It had never been about love.

Jane knew it had never about love and had to keep telling herself that love was still not an option. She knew she had been tricked, that she had played right into Loki's hands, that in the end it had been him that came to her and that meant something because Loki was many things but he was not fragile. He would not come to Jane in a moment of weakness for comfort. He had come to her for revenge, revenge against Thor. And she had let it happen.

Perhaps it had been the way he had said her name, when she had opened her door and saw him there.

"Jane Foster," he drawled, one corner of his lips lifting as he caught her wide eyes.

She could have shut the door then but didn't. Jane should have thought of Thor then but didn't. She had instead been distracted by the way the rain dripped off of Loki's hair and ran down his face. And he had just seemed so tired.

What had she been thinking?

If she was trying to be honest with herself, because there was no reason to lie to herself now that Loki was gone, she knew it was about more than revenge. It had been about the fire that raced through her when Loki had taken her hand for the first time and held on longer than necessary but not long enough. Jane had been so surprised at the time because that single touch had made her blood boil and sent her heart racing and hell she had thought Loki was anything but warm.

He was cold and distant. He was a liar. He was all words and smirks and arrogance. He was ambition. He was the first breath you took on a cold morning that froze your insides and made you want to run back inside.

He was not suppose to be warm. Thor was warmth.

Except in that moment Loki had made her body react in a new way. She had trouble breathing and instead of commenting on the way she had flustered so easily he had simply squeezed her hand and sighed.

"I do not hate you," he said in one soft breath. "Try as I have, I cannot hate you, Jane Foster."

And everything had unraveled from there.

It had been about the game.

That was it, the game. Loki had made her mind dull itself and her body wake up. Because why else had she tossed and turned all night? It wasn't thoughts of turning Loki into Thor or SHIELD that had kept her awake. It had been the fact that she just wanted to touchkisslickhugbeone with the man, the god, in the other room. And when she finally got up in the blackness of the night and opened her bedroom door to get water, just a drink maybe it would calm her a bit, she had instead made eye contact with Loki who was awake, sitting up on her couch.

"Having trouble sleeping, Jane?" he asked, the slow drawl of his words catching on her name.

She had gone to him then. Wasn't that part of the game? Making her want him? Jane had gone to him and hit him in the chest, so angry.

"I want you to leave, Loki-"

Perhaps it had really been about the way his name rolled off her tongue. Because as soon as she spoke his name she watched his pupils dilate. How interesting of a reaction, she thought, before realizing instead of walking away from him as she intended she was straddling him- what was this madness- and Loki wasn't smirking in satisfaction as if he had just won a game. Loki was staring at her with his lips parted, about to say something that she would never hear. Because she kissed him.

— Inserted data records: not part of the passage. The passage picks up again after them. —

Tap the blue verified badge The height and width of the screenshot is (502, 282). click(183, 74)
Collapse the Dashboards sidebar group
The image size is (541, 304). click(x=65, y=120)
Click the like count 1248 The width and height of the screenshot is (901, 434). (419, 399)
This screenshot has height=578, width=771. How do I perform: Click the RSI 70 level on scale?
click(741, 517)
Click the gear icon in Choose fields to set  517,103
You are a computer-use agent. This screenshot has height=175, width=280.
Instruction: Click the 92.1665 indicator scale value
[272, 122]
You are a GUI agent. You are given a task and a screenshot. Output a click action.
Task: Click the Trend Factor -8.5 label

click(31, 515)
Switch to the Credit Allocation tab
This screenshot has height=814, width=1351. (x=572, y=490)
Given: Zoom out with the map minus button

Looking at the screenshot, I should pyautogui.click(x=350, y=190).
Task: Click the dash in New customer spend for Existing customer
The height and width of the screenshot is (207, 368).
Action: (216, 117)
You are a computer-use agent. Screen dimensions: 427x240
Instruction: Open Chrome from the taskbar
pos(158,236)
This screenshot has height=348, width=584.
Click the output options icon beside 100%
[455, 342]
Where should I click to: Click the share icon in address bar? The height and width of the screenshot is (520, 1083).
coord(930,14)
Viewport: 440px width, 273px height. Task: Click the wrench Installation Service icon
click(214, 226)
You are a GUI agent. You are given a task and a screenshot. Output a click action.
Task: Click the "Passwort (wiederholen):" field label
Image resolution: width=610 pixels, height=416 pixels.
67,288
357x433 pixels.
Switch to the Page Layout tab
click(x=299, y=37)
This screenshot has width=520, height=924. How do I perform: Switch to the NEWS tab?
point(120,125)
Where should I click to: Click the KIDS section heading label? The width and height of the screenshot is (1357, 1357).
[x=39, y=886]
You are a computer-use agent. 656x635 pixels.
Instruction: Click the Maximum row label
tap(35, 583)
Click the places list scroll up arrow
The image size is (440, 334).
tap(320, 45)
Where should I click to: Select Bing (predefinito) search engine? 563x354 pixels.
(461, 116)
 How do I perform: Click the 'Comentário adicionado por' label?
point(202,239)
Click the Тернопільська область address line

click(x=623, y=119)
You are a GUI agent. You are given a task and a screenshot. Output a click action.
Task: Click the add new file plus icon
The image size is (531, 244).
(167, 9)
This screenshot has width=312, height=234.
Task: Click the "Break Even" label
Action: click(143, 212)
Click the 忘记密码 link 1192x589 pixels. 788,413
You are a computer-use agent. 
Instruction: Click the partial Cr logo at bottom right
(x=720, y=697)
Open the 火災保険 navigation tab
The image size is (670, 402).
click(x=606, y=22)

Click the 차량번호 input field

It had been about the sex.

Jane would have thought with Loki's dismissive thoughts on humans that he would have been rough, that he would have hurt her on purpose because he could. She had thought he would have ripped her clothes off and thrown her around and made her cry on purpose. But he had been so gentle. It had driven her insane because while her body raged he kept things slow. Her mind raced but his hands took their time in taking off her shirt, touching her stomach, running through her hair. She had hated it and loved it and had never felt such frustration. Not even when Thor came to New York and never saw her because she had been able to make excuses for Thor then, he was saving the world, but she could not make excuses for this teasing Loki was doing.

The sex wasn't always gentle and slow and kind, Jane soon found out. It could be rough and heated. And she had been so wrong because Loki was warmth and heat and fire. But she liked to think Loki was proving something to her that first time, he could be kind, or maybe to himself, he wasn't a monster. There should have never been more than a first time but there was.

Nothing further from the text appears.